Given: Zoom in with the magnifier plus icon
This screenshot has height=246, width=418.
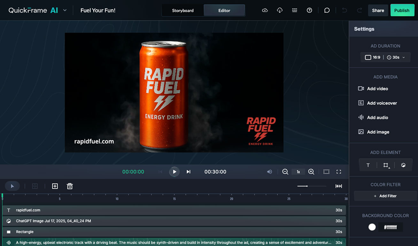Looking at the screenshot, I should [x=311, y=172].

---

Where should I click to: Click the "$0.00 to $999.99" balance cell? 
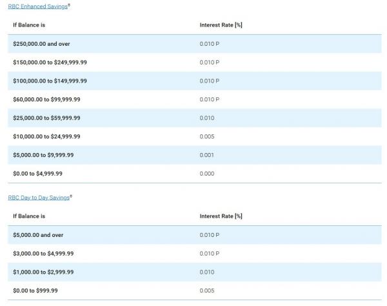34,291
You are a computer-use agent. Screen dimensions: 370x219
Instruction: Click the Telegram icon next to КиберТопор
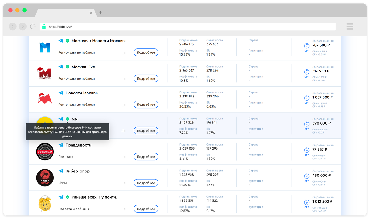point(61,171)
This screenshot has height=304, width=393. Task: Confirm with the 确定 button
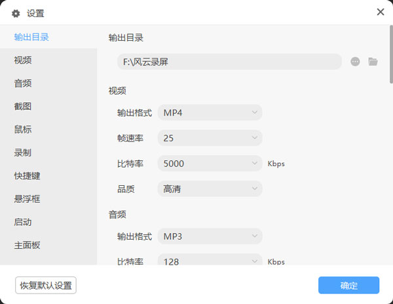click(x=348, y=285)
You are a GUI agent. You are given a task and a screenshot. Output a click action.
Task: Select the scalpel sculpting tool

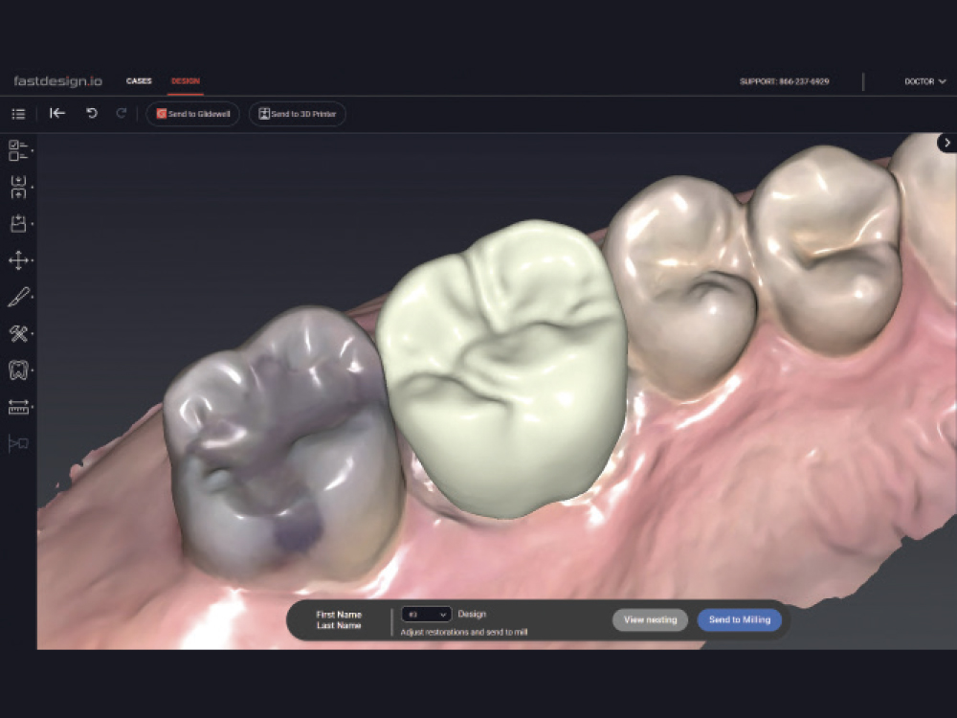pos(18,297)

--

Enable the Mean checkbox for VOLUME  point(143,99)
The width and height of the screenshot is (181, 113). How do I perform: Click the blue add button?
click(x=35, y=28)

* WORK REQUEST:
Using the entries above, return each line that includes the word "agent".

* ANSWER FOR THE TASK:
You are a computer-use agent. Screen dimensions: 370x219
You are a GUI agent. You are given a task and a screenshot. Output a click action.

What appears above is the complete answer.